Source extract
# # #

Emergency policies often serve a short-term humanitarian, political, or security purpose but often distort and have other unintended consequences on long-term development. Such policies may even conflict with some of the other premises for effective reconstruction, as, for example, the need to channel funding through the government budget since this may significantly delay the process to the point that it may be impossible to prevent disaster.

Delays in approving disbursement of funds in the immediate transition to peace and misguided priorities to wait for the country to have higher absorptive capacity – reflecting the development-as-usual approach of multilateral and bilateral development organizations – have often impeded effective reconstruction and led the country back to conflict.

Giving priority to crisis-affected groups

In post-crisis situations, policymakers often need to put aside the guiding “equity” (or development) principle – that is, treating equally all groups with the same needs – in favour of the “peacebuilding” (or political) principle, which justifies giving special treatment to groups most affected by the crisis, even in the presence of others with similar needs.

Thus, for peace to be long lasting, economic reconstruction policies should be targeted toward decreasing the grievances of those groups most affected by the conflict. Going forward, programs should be carefully designed so as to include women, children, and youth that were involved as combatants and were victims of specific violence against them during the conflict and are often neglected in reintegration and in other programs.

Utilizing aid effectively, reining in the international community and ensuring national policy ownership

Due to the large volume of aid, technical assistance, and foreign troops in the post-conflict context, it is inevitable that the political involvement of the international community in the internal affairs of these countries be intense and intrusive.

Under normal development, such level of foreign political involvement would be considered an unacceptable interference with national sovereignty. At the same time, the large physical presence of the international community in the reconstructing country often creates serious economic distortions.

Moreover, due to the large involvement of foreign interveners, national ownership in the post-conflict context, which is key to the successful implementation and sustainability of reconstruction policies, is difficult to achieve. Policies should not be imposed from abroad or even by unrepresentative elites within the government. It is up to national leaders to design policies, set up priorities, and build up broad support for them at the national and local levels. National ownership, national capacity and ingenuity, and national consensus building are essential elements to sustain the peace. At the same time, national leaders need to ensure support of donors to be able to implement their policies. A difficult balance indeed!

Premise 3: Economic policies and institutions must be simple, transparent, flexible, and realistic

Despite their scarce human resources, technical capabilities, and infrastructure, countries in the transition from war must establish as soon as possible a basic framework for macroeconomic policymaking as well as the microeconomic foundations to create an appropriate legal and regulatory framework for investment, production, and trade. In such circumstances, it is unrealistic and certainly counterproductive to create a framework that is too complex and requires expertise and resources that the country does not have and may not expect to have for a long time.

# # #

Given information
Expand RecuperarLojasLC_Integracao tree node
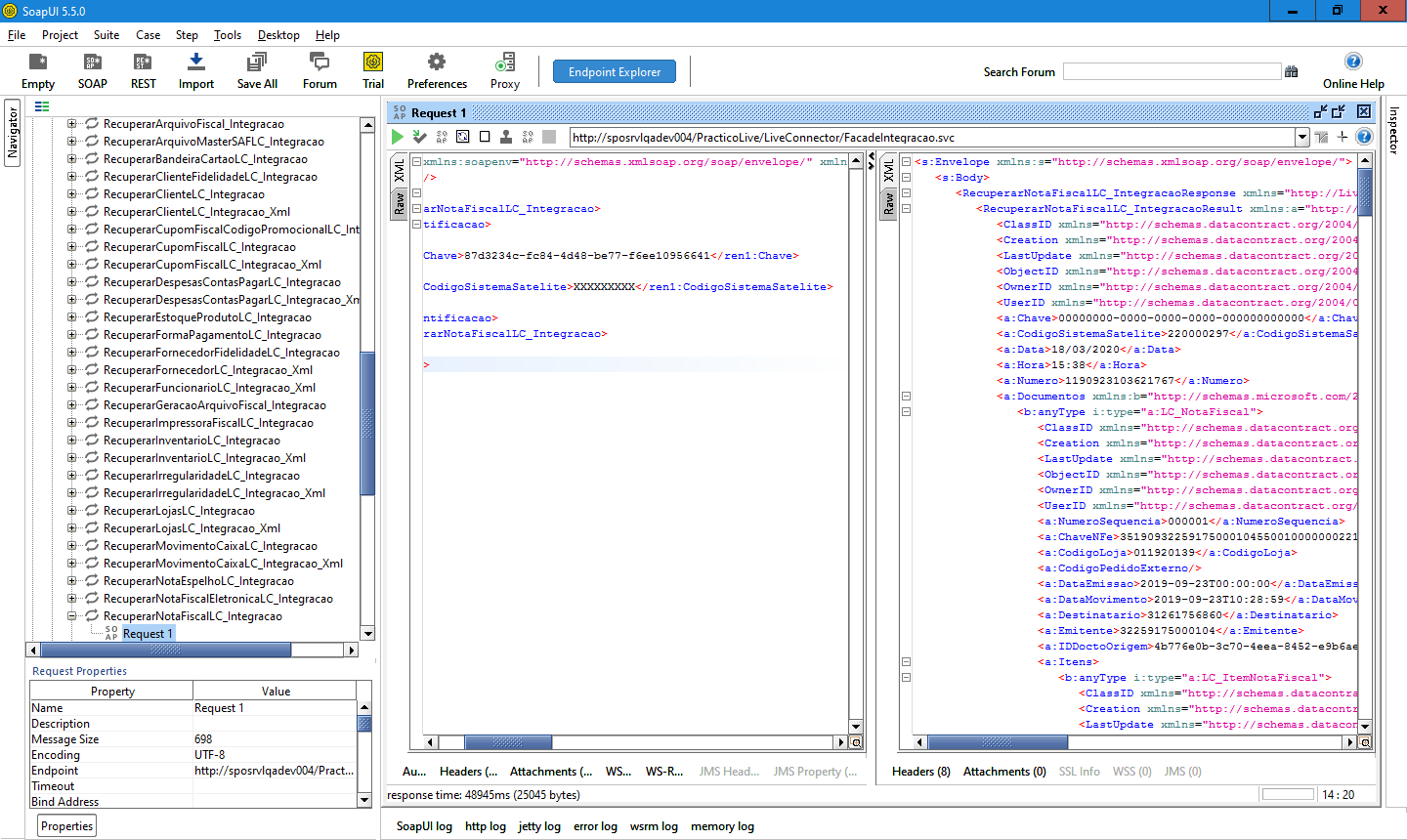point(71,511)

# # #

Job
Please write out the passage on post-conflict reconstruction again, starting with "Due to the large volume" and going on through "intense and intrusive.", and substitute "peacekeeping forces" for "foreign troops".

Response to the exercise
Due to the large volume of aid, technical assistance, and peacekeeping forces in the post-conflict context, it is inevitable that the political involvement of the international community in the internal affairs of these countries be intense and intrusive.